From first line to last, output the records below exactly.

Data entries
-=-=-

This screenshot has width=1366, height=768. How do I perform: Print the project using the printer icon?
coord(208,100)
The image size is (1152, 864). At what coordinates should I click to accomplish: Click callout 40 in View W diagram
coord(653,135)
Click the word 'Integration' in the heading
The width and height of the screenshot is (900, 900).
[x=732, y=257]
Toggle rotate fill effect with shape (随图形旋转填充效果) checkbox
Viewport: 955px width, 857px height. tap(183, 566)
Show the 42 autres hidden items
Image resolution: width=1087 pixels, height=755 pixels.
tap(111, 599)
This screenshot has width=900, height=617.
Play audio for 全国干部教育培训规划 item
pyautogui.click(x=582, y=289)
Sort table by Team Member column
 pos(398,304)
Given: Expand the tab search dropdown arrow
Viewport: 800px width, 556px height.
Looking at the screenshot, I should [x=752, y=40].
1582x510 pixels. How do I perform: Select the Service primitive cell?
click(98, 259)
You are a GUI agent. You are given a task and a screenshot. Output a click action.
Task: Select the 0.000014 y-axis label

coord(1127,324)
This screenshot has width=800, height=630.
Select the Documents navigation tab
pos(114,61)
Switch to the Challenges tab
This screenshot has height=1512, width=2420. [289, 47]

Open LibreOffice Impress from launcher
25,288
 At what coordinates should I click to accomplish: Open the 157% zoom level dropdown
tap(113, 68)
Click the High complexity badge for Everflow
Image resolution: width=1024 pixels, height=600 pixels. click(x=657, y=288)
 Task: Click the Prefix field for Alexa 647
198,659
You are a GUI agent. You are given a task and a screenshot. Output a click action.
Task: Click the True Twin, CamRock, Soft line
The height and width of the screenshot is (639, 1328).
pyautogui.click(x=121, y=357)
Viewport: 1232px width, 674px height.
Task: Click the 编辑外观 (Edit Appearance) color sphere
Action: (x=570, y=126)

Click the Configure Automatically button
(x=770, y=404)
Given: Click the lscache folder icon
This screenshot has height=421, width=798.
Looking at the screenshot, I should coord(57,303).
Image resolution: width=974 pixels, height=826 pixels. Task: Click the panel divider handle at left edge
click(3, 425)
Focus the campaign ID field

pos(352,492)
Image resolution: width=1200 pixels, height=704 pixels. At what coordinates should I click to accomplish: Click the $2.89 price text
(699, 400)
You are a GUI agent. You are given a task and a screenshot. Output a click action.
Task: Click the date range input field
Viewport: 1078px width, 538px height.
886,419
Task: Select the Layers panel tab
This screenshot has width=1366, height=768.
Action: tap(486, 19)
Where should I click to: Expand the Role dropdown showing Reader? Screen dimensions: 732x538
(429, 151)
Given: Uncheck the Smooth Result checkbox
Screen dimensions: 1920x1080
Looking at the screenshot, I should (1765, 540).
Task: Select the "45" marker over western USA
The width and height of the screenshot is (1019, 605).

-=-=-

* Solution to the problem:
This screenshot has width=1366, height=768. How do I perform: Print the project using the printer icon?
coord(208,100)
The image size is (1152, 864). At what coordinates should I click to accomplish: Click callout 40 in View W diagram
coord(653,135)
Click the word 'Integration' in the heading
The width and height of the screenshot is (900, 900).
[x=732, y=257]
Toggle rotate fill effect with shape (随图形旋转填充效果) checkbox
Viewport: 955px width, 857px height. tap(183, 566)
Show the 42 autres hidden items
Image resolution: width=1087 pixels, height=755 pixels.
tap(111, 599)
This screenshot has width=900, height=617.
Play audio for 全国干部教育培训规划 item
pyautogui.click(x=582, y=289)
Sort table by Team Member column
 pos(398,304)
Given: Expand the tab search dropdown arrow
Viewport: 800px width, 556px height.
Looking at the screenshot, I should [x=752, y=40].
1582x510 pixels. How do I perform: Select the Service primitive cell?
click(98, 259)
You are a GUI agent. You are given a task and a screenshot. Output a click action.
Task: Select the 0.000014 y-axis label

coord(1127,324)
This screenshot has width=800, height=630.
Select the Documents navigation tab
pos(114,61)
Switch to the Challenges tab
This screenshot has height=1512, width=2420. [289, 47]

Open LibreOffice Impress from launcher
25,288
 At what coordinates should I click to accomplish: Open the 157% zoom level dropdown
tap(113, 68)
Click the High complexity badge for Everflow
Image resolution: width=1024 pixels, height=600 pixels. click(x=657, y=288)
 Task: Click the Prefix field for Alexa 647
198,659
You are a GUI agent. You are given a task and a screenshot. Output a click action.
Task: Click the True Twin, CamRock, Soft line
The height and width of the screenshot is (639, 1328).
pyautogui.click(x=121, y=357)
Viewport: 1232px width, 674px height.
Task: Click the 编辑外观 (Edit Appearance) color sphere
Action: (x=570, y=126)

Click the Configure Automatically button
(x=770, y=404)
Given: Click the lscache folder icon
This screenshot has height=421, width=798.
Looking at the screenshot, I should coord(57,303).
Image resolution: width=974 pixels, height=826 pixels. Task: Click the panel divider handle at left edge
click(3, 425)
Focus the campaign ID field

pos(352,492)
Image resolution: width=1200 pixels, height=704 pixels. At what coordinates should I click to accomplish: Click the $2.89 price text
(699, 400)
You are a GUI agent. You are given a task and a screenshot. Output a click action.
Task: Click the date range input field
Viewport: 1078px width, 538px height.
886,419
Task: Select the Layers panel tab
This screenshot has width=1366, height=768.
Action: tap(486, 19)
Where should I click to: Expand the Role dropdown showing Reader? Screen dimensions: 732x538
(429, 151)
Given: Uncheck the Smooth Result checkbox
Screen dimensions: 1920x1080
Looking at the screenshot, I should (1765, 540).
Task: Select the "45" marker over western USA
The width and height of the screenshot is (1019, 605).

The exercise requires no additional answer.